(Saved entries)
BEGIN
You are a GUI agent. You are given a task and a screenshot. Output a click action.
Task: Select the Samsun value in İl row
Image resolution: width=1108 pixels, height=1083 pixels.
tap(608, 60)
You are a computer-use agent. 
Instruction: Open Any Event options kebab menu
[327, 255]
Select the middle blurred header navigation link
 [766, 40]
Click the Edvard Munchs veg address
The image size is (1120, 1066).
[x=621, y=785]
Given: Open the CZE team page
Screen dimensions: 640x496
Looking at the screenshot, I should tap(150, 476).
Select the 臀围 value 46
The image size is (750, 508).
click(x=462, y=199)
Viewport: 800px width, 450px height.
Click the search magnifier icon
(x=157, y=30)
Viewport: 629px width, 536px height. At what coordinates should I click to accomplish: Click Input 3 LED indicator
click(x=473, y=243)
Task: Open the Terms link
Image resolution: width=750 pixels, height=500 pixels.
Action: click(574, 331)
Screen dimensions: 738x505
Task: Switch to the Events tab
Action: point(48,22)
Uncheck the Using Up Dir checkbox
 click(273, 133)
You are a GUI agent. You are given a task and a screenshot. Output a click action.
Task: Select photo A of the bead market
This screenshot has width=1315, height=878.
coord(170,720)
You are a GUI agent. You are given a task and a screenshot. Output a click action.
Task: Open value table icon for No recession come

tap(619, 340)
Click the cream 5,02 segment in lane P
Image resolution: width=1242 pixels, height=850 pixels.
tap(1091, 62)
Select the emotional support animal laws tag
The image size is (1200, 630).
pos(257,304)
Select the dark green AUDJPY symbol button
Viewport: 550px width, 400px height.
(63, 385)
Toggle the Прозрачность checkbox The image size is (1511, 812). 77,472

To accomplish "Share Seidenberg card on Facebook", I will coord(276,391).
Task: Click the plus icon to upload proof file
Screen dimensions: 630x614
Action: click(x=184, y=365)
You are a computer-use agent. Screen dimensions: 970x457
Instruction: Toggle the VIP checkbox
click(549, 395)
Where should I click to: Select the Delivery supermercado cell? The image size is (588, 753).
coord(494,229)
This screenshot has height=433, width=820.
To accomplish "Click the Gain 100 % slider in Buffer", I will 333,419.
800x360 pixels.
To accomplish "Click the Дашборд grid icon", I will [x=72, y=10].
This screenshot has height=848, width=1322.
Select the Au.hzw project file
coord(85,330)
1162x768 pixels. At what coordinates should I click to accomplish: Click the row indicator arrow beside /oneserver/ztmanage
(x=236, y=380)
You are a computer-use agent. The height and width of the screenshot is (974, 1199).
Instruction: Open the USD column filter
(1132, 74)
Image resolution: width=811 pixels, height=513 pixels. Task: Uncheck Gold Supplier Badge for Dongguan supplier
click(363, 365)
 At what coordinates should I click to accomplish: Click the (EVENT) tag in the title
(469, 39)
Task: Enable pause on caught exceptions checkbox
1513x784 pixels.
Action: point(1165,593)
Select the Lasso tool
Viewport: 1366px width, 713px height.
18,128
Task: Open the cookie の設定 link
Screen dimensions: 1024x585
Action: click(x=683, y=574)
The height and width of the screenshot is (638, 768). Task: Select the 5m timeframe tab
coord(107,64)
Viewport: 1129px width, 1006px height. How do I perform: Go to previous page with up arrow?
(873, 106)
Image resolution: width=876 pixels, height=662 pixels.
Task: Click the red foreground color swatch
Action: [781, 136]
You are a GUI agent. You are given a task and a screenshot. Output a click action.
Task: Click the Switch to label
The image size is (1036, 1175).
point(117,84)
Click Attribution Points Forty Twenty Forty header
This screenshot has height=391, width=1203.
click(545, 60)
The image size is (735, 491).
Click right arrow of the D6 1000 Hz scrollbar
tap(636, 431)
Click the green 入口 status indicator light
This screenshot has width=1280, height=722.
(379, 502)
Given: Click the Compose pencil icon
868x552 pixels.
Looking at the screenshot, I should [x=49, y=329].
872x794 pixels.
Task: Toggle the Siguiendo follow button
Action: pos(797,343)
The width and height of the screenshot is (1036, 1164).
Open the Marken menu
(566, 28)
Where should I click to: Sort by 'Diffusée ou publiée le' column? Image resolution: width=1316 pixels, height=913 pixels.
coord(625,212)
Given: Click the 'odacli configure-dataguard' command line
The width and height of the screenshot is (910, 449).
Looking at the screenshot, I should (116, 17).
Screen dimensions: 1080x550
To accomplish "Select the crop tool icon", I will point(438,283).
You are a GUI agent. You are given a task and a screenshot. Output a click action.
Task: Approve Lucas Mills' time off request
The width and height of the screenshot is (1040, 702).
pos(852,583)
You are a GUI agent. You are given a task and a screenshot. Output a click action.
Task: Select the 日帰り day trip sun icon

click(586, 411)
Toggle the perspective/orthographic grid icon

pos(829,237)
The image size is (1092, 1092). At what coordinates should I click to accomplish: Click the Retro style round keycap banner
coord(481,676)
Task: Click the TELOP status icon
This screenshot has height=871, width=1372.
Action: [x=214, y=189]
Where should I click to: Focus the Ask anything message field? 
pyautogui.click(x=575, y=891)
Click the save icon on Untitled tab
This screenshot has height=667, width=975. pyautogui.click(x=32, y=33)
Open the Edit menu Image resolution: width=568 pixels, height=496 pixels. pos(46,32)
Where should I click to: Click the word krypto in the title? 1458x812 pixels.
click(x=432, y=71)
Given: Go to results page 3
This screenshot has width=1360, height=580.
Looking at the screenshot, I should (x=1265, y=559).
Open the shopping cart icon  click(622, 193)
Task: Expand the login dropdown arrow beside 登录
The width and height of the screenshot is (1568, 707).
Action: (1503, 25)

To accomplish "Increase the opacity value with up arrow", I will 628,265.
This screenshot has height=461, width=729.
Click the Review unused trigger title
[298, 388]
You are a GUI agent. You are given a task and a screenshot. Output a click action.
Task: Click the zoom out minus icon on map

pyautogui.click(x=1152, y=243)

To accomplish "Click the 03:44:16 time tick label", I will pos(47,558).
END
[TASK BRIEF] Please return every line from the first one in the records above down to the line containing "Given: Open the CZE team page", including both, exactly as written and nothing more.

[RESPONSE TO THIS EXERCISE]
You are a GUI agent. You are given a task and a screenshot. Output a click action.
Task: Select the Samsun value in İl row
Image resolution: width=1108 pixels, height=1083 pixels.
tap(608, 60)
You are a computer-use agent. 
Instruction: Open Any Event options kebab menu
[327, 255]
Select the middle blurred header navigation link
 [766, 40]
Click the Edvard Munchs veg address
The image size is (1120, 1066).
[x=621, y=785]
Given: Open the CZE team page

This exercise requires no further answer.